There’s been a notable jump in the number of devices that are powered by Google's Android Lollipop 5.0 operating system.
According to Google’s Dashboard (opens in new tab), in just one month Lollipop usage jumped 1.5 per cent - from 0.1 per cent to 1.6 per cent.
TechRadar writes (opens in new tab)that this increase might have a very simple explanation – Lollipop rollouts have increased lately.
The declines are largely limited to Jelly Bean and earlier versions that are slowly moving towards the exit.
Google’s new OS has been, in its first month in existence, installed on less than 0.1 per cent of Android devices, which is something quite unfamiliar to KitKat 4.4.
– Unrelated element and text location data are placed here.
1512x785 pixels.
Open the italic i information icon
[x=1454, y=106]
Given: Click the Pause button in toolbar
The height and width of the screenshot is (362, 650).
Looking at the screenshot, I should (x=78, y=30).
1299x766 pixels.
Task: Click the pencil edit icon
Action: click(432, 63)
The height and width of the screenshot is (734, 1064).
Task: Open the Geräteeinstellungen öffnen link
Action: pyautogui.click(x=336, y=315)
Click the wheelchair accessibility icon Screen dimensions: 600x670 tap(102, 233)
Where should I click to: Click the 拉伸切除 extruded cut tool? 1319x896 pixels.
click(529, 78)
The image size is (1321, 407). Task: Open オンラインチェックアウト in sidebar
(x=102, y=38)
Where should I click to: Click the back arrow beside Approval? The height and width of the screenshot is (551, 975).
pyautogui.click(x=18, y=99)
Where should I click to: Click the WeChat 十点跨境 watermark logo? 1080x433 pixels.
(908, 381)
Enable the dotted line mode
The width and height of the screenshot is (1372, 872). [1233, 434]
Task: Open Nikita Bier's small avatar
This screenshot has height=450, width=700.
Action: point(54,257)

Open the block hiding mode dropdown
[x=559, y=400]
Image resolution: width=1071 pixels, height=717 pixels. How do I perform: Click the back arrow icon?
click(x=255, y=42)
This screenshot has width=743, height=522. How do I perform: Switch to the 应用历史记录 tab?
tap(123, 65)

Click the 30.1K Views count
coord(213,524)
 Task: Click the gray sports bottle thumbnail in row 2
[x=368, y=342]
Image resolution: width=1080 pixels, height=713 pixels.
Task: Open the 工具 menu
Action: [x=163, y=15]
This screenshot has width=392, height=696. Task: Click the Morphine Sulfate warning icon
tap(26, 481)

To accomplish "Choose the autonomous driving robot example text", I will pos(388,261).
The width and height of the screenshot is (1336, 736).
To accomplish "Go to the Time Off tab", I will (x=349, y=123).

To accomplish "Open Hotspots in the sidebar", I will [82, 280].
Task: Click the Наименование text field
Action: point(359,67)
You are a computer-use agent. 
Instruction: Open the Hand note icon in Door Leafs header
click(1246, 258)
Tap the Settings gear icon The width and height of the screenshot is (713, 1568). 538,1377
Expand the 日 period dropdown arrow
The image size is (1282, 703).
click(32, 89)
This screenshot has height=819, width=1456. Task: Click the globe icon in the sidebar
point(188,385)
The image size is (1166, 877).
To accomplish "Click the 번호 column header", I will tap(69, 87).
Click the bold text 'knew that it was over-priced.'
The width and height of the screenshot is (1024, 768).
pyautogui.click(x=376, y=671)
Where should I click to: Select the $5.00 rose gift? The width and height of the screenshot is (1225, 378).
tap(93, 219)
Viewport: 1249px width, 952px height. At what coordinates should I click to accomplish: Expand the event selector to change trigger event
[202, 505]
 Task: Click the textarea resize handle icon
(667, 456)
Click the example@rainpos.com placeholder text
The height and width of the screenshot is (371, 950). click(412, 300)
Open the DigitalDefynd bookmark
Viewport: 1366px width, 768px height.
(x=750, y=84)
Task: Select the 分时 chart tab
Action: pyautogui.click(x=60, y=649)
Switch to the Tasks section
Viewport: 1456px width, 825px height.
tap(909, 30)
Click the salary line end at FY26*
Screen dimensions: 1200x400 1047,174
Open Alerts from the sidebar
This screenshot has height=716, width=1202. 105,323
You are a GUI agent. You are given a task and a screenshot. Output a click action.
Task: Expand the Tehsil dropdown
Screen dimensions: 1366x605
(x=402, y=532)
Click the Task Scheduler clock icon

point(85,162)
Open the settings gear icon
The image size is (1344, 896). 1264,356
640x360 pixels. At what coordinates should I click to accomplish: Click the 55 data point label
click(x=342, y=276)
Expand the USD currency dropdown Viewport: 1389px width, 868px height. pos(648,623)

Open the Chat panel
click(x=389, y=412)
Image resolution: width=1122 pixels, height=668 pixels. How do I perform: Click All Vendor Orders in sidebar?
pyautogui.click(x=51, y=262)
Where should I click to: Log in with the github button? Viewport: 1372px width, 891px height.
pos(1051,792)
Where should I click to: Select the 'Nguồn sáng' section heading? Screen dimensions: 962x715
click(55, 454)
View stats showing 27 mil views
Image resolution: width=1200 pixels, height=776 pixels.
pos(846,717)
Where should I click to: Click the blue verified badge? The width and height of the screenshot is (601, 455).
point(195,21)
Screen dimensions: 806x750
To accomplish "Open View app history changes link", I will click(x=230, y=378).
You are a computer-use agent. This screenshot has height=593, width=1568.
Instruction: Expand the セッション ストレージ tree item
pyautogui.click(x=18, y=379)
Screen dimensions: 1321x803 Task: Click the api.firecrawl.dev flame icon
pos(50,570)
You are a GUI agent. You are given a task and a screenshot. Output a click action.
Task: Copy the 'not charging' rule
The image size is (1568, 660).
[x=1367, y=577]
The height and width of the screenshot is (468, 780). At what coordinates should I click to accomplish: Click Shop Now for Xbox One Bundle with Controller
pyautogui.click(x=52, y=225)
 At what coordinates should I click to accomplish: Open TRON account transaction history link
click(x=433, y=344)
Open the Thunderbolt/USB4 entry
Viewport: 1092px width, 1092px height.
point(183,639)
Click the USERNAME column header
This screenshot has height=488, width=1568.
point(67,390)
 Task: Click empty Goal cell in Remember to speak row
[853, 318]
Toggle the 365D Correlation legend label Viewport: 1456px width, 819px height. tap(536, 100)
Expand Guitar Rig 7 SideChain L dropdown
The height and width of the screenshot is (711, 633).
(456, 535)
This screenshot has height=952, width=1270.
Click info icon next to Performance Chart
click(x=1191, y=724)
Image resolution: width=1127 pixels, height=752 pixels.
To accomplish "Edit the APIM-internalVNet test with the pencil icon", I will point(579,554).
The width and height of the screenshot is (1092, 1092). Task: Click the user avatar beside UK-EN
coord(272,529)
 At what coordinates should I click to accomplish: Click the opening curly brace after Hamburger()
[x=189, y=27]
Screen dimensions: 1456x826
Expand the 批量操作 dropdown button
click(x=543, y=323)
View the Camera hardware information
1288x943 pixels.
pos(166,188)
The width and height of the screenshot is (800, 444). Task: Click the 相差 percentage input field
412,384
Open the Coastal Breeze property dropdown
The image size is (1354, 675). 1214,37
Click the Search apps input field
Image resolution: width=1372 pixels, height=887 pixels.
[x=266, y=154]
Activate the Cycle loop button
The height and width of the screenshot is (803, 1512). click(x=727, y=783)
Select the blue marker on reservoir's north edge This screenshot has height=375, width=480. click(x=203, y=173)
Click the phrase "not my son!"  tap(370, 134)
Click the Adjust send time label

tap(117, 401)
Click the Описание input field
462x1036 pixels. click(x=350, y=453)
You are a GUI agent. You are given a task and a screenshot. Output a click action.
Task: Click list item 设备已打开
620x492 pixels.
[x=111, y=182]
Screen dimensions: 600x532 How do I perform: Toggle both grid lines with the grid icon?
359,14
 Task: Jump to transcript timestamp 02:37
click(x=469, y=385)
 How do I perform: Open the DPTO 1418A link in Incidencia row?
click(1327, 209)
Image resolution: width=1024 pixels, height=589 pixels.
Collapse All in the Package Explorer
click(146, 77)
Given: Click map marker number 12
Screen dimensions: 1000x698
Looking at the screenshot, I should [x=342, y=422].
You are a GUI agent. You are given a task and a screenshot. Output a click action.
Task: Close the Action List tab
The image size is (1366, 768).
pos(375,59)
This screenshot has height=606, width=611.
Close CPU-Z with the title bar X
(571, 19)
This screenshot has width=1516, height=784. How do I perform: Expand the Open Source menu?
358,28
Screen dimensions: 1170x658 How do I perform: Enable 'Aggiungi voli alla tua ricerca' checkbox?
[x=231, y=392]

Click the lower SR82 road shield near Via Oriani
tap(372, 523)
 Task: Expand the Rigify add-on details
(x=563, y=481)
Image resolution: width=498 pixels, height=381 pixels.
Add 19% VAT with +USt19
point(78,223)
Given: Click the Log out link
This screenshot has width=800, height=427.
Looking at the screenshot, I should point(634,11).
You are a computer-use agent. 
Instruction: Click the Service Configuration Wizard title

In the first month, KitKat was installed on more than one per cent of devices.
However, Google is not to blame for the lack of interest.
The company made the Lollipop OS available for its Nexus devices, while other smartphone manufacturers have to tailor the new OS for their own devices.
Telecom operators are also responsible for the OS’s distribution.
In the meantime, two patches have been announced, and experts believe consumers won’t see Android 5.1 before July 2015.
Google’s OS tends to receive updates much slower than its biggest competitor, Apple.
IOS 8 has already fixed most of the bugs in the OS, and 70 per cent of devices are powered by the latest version of Apple’s mobile OS.
It took the new OS 29 days to overtake the previous version with 48.8 per cent share.